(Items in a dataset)
§ §
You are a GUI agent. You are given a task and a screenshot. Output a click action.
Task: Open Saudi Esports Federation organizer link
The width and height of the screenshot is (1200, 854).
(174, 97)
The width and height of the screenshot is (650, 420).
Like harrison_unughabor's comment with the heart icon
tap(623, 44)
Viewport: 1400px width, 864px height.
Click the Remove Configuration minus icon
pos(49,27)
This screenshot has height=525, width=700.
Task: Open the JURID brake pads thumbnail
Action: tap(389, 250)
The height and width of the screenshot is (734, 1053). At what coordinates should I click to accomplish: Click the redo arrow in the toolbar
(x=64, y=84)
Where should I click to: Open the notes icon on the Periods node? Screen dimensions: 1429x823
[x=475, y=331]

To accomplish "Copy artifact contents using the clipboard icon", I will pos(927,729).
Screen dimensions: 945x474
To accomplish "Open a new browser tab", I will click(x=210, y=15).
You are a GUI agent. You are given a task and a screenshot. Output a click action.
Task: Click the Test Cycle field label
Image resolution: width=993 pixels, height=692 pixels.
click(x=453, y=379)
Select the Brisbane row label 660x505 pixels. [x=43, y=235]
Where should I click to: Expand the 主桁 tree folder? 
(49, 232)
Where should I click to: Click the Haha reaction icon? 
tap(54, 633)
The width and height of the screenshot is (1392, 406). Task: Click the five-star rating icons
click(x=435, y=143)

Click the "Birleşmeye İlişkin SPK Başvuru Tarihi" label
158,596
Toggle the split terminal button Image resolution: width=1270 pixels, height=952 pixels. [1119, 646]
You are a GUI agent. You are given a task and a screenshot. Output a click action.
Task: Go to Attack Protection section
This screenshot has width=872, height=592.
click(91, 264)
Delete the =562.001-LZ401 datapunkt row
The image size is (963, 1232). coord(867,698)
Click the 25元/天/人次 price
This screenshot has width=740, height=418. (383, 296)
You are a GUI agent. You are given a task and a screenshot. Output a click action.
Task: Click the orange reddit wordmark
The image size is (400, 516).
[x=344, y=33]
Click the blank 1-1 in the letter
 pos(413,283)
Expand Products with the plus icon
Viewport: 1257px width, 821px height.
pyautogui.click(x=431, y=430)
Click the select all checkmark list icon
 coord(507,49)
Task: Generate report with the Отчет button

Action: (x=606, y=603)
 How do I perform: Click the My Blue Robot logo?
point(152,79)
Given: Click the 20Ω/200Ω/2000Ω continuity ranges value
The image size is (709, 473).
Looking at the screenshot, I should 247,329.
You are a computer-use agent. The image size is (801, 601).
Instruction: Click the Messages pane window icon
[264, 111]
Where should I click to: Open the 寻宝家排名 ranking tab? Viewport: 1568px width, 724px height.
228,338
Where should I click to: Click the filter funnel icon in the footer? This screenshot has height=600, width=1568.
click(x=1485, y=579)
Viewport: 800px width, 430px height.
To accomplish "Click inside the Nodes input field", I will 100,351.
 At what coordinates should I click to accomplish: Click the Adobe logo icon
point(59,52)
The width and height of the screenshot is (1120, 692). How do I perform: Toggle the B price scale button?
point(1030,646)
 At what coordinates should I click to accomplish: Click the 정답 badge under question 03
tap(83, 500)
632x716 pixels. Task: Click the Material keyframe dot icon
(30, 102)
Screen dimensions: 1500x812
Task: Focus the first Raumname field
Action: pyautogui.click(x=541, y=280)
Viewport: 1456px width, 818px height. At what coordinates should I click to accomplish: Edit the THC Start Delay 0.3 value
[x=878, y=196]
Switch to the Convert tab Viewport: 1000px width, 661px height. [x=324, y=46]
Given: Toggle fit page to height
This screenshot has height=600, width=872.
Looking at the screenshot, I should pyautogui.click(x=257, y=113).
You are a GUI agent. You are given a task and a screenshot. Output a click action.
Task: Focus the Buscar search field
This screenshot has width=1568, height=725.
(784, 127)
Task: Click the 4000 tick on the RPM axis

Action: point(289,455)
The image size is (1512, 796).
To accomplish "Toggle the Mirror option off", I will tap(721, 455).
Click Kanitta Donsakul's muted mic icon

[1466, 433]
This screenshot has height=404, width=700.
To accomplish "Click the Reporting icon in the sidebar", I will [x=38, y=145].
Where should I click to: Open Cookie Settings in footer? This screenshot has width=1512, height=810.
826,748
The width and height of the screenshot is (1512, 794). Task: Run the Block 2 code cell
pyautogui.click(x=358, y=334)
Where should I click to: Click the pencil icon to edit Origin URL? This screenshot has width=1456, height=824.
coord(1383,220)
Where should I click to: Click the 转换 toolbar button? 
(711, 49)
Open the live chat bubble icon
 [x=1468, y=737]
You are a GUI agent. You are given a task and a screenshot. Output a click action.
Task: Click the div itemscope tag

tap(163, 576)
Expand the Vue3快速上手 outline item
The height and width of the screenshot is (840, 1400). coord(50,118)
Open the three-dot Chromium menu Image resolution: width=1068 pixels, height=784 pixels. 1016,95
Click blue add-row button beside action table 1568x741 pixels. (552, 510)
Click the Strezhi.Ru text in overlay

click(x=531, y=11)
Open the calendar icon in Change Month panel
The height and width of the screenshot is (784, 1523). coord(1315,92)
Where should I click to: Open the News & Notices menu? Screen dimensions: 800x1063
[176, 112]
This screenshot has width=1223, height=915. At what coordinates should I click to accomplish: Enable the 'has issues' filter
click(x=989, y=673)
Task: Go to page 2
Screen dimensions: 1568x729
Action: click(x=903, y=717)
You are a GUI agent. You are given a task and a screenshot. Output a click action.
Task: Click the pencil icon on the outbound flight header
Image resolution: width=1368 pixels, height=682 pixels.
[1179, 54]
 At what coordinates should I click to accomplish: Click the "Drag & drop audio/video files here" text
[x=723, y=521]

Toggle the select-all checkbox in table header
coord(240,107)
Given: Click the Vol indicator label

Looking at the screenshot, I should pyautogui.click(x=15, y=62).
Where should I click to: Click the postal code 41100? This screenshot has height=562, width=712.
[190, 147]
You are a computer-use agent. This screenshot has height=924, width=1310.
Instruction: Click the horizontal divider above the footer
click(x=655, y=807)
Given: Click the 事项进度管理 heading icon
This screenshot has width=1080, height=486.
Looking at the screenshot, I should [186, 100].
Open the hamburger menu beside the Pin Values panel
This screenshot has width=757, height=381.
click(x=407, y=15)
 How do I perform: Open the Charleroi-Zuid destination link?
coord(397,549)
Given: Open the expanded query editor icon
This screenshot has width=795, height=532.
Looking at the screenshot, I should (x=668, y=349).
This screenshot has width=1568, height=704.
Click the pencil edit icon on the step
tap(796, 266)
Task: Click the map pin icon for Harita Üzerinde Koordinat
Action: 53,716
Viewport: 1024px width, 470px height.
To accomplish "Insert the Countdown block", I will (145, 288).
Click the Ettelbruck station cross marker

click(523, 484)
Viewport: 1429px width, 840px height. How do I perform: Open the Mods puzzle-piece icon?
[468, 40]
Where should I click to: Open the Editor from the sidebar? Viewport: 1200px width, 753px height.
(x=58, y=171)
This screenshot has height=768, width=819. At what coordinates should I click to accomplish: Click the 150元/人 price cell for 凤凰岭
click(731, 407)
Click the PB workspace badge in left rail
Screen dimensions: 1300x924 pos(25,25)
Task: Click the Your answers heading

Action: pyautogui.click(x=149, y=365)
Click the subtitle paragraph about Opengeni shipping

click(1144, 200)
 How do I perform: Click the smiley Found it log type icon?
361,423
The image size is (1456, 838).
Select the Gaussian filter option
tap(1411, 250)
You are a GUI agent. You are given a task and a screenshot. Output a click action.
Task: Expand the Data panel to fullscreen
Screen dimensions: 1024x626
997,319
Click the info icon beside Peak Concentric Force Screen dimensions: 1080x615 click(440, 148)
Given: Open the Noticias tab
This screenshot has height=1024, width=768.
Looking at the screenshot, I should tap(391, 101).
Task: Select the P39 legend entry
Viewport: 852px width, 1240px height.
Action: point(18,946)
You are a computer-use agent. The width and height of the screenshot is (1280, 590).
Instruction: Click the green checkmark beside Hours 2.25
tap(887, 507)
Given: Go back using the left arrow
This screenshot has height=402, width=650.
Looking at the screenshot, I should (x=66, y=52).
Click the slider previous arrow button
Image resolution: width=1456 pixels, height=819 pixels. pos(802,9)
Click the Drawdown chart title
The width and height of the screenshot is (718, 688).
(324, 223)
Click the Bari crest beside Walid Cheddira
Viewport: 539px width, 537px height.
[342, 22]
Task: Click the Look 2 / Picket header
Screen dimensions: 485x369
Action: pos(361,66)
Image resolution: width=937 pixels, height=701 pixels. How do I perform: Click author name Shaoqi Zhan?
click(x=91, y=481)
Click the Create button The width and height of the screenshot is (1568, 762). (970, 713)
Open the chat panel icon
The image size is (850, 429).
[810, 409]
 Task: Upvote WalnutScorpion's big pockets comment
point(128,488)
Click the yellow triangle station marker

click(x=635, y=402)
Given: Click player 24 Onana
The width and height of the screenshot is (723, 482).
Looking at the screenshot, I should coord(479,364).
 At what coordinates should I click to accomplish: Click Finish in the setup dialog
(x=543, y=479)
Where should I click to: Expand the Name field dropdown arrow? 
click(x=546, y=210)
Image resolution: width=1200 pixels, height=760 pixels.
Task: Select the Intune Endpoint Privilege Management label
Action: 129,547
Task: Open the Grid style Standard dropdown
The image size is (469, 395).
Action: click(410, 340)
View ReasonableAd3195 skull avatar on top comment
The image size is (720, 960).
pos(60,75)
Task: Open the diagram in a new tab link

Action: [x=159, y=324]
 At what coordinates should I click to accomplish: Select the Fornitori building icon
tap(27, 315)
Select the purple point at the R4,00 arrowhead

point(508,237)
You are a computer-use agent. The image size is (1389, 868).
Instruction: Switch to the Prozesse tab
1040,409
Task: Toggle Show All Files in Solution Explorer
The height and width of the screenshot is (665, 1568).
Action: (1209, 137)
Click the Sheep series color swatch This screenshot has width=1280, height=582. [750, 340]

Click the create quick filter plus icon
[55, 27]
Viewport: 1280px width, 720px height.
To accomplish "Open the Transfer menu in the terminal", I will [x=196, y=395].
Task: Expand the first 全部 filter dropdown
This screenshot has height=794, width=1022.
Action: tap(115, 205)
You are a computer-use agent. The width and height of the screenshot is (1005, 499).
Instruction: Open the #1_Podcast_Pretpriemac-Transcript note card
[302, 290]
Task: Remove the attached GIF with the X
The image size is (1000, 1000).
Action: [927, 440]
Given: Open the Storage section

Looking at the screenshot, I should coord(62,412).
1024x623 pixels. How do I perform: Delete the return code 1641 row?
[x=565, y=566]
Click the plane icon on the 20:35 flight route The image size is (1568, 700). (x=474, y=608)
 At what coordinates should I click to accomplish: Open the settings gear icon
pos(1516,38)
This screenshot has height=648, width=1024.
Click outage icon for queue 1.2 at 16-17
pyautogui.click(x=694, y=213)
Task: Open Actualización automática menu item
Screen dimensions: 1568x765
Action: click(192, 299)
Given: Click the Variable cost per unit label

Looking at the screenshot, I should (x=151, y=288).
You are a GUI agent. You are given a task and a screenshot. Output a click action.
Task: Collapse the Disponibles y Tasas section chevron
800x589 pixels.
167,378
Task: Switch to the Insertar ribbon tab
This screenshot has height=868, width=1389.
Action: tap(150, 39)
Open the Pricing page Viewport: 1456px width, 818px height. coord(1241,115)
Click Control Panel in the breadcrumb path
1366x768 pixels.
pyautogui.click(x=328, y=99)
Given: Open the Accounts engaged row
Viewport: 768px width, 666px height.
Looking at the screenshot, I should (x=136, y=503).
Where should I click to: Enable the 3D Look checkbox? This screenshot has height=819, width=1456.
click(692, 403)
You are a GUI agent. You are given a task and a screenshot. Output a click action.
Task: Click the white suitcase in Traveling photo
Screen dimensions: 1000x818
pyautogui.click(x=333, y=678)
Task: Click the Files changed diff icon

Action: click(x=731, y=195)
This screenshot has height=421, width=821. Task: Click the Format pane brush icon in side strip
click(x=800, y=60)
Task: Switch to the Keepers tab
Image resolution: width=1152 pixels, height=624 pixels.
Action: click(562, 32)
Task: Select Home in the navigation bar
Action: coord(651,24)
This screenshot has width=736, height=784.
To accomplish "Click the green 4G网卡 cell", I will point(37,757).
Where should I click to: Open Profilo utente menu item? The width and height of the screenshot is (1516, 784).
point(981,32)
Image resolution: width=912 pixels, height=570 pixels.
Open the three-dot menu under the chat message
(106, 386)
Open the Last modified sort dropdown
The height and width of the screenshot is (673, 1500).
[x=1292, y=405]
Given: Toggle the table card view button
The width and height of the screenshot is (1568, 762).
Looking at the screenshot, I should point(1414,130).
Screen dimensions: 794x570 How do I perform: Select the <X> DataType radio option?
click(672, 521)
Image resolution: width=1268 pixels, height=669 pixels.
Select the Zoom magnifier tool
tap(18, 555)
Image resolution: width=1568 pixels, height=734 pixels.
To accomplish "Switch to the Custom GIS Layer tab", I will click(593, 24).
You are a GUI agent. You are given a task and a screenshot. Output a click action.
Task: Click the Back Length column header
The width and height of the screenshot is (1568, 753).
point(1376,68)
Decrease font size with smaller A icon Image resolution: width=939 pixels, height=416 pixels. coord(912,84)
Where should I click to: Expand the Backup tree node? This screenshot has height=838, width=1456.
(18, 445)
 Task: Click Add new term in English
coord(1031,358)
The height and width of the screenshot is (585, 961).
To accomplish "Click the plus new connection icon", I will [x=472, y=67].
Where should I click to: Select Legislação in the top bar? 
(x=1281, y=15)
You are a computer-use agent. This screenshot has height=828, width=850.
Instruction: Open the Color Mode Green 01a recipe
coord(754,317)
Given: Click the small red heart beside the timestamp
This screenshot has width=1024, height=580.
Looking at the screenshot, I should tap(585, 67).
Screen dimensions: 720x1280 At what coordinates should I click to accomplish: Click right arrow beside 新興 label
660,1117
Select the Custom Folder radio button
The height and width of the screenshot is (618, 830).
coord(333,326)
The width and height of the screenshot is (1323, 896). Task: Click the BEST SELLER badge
§ §
EXERCISE: Take the part of the records that opens with the line containing "Select the Custom Folder radio button" and runs to the end of the records, and swap "radio button" for "checkbox", leaving everything else unchanged.

RESPONSE:
Select the Custom Folder checkbox
The height and width of the screenshot is (618, 830).
coord(333,326)
The width and height of the screenshot is (1323, 896). Task: Click the BEST SELLER badge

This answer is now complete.